* **THE PROBLEM**
An exact reprint of all the records is the expected answer.

* **RECORDS SHOWN**
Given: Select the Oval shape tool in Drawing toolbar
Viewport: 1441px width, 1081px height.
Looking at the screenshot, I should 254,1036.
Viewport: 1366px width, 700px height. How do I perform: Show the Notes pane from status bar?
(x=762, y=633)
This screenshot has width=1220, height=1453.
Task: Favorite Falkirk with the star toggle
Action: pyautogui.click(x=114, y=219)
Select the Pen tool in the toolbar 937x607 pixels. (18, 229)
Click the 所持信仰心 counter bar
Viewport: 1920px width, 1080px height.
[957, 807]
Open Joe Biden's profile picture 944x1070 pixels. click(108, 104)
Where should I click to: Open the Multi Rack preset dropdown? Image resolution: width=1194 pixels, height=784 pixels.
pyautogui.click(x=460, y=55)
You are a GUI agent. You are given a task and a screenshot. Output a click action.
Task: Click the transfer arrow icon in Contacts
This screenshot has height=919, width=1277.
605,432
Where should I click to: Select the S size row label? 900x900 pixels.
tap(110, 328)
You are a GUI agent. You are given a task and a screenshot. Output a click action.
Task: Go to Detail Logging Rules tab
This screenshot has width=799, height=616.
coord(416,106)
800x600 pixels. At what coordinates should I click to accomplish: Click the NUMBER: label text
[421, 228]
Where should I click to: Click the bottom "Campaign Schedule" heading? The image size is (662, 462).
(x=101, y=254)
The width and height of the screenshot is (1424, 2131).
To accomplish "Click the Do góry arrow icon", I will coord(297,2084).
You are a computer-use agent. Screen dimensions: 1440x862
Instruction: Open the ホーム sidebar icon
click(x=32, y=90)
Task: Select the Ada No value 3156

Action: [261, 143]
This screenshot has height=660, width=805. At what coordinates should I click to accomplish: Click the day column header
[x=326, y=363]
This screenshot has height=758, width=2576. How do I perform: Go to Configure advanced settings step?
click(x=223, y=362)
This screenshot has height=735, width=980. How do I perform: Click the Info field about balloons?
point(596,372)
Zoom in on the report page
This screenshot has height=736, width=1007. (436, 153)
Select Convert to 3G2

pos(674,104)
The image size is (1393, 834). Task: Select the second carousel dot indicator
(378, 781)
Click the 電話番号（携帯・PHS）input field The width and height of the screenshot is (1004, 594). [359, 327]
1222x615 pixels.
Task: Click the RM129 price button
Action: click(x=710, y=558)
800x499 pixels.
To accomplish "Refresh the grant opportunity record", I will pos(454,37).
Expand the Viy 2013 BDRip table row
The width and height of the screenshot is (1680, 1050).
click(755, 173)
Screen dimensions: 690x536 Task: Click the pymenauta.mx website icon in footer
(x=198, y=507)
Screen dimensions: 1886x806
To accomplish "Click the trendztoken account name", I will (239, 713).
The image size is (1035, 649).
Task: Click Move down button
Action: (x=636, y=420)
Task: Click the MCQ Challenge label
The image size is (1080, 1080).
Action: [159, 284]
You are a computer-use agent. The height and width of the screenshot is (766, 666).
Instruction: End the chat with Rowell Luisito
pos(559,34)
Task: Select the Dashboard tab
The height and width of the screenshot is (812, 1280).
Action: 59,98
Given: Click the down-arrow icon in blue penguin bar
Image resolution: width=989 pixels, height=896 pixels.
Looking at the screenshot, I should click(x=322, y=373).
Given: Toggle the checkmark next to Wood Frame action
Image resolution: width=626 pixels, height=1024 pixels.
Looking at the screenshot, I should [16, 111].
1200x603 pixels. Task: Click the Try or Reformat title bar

* **ANSWER SPACE**
Given: Select the Oval shape tool in Drawing toolbar
Viewport: 1441px width, 1081px height.
Looking at the screenshot, I should 254,1036.
Viewport: 1366px width, 700px height. How do I perform: Show the Notes pane from status bar?
(x=762, y=633)
This screenshot has width=1220, height=1453.
Task: Favorite Falkirk with the star toggle
Action: pyautogui.click(x=114, y=219)
Select the Pen tool in the toolbar 937x607 pixels. (18, 229)
Click the 所持信仰心 counter bar
Viewport: 1920px width, 1080px height.
[957, 807]
Open Joe Biden's profile picture 944x1070 pixels. click(108, 104)
Where should I click to: Open the Multi Rack preset dropdown? Image resolution: width=1194 pixels, height=784 pixels.
pyautogui.click(x=460, y=55)
You are a GUI agent. You are given a task and a screenshot. Output a click action.
Task: Click the transfer arrow icon in Contacts
This screenshot has height=919, width=1277.
605,432
Where should I click to: Select the S size row label? 900x900 pixels.
tap(110, 328)
You are a GUI agent. You are given a task and a screenshot. Output a click action.
Task: Go to Detail Logging Rules tab
This screenshot has width=799, height=616.
coord(416,106)
800x600 pixels. At what coordinates should I click to accomplish: Click the NUMBER: label text
[421, 228]
Where should I click to: Click the bottom "Campaign Schedule" heading? The image size is (662, 462).
(x=101, y=254)
The width and height of the screenshot is (1424, 2131).
To accomplish "Click the Do góry arrow icon", I will coord(297,2084).
You are a computer-use agent. Screen dimensions: 1440x862
Instruction: Open the ホーム sidebar icon
click(x=32, y=90)
Task: Select the Ada No value 3156

Action: [261, 143]
This screenshot has height=660, width=805. At what coordinates should I click to accomplish: Click the day column header
[x=326, y=363]
This screenshot has height=758, width=2576. How do I perform: Go to Configure advanced settings step?
click(x=223, y=362)
This screenshot has height=735, width=980. How do I perform: Click the Info field about balloons?
point(596,372)
Zoom in on the report page
This screenshot has height=736, width=1007. (436, 153)
Select Convert to 3G2

pos(674,104)
The image size is (1393, 834). Task: Select the second carousel dot indicator
(378, 781)
Click the 電話番号（携帯・PHS）input field The width and height of the screenshot is (1004, 594). [359, 327]
1222x615 pixels.
Task: Click the RM129 price button
Action: click(x=710, y=558)
800x499 pixels.
To accomplish "Refresh the grant opportunity record", I will pos(454,37).
Expand the Viy 2013 BDRip table row
The width and height of the screenshot is (1680, 1050).
click(755, 173)
Screen dimensions: 690x536 Task: Click the pymenauta.mx website icon in footer
(x=198, y=507)
Screen dimensions: 1886x806
To accomplish "Click the trendztoken account name", I will (239, 713).
The image size is (1035, 649).
Task: Click Move down button
Action: (x=636, y=420)
Task: Click the MCQ Challenge label
The image size is (1080, 1080).
Action: [159, 284]
You are a computer-use agent. The height and width of the screenshot is (766, 666).
Instruction: End the chat with Rowell Luisito
pos(559,34)
Task: Select the Dashboard tab
The height and width of the screenshot is (812, 1280).
Action: 59,98
Given: Click the down-arrow icon in blue penguin bar
Image resolution: width=989 pixels, height=896 pixels.
Looking at the screenshot, I should click(x=322, y=373).
Given: Toggle the checkmark next to Wood Frame action
Image resolution: width=626 pixels, height=1024 pixels.
Looking at the screenshot, I should [16, 111].
1200x603 pixels. Task: Click the Try or Reformat title bar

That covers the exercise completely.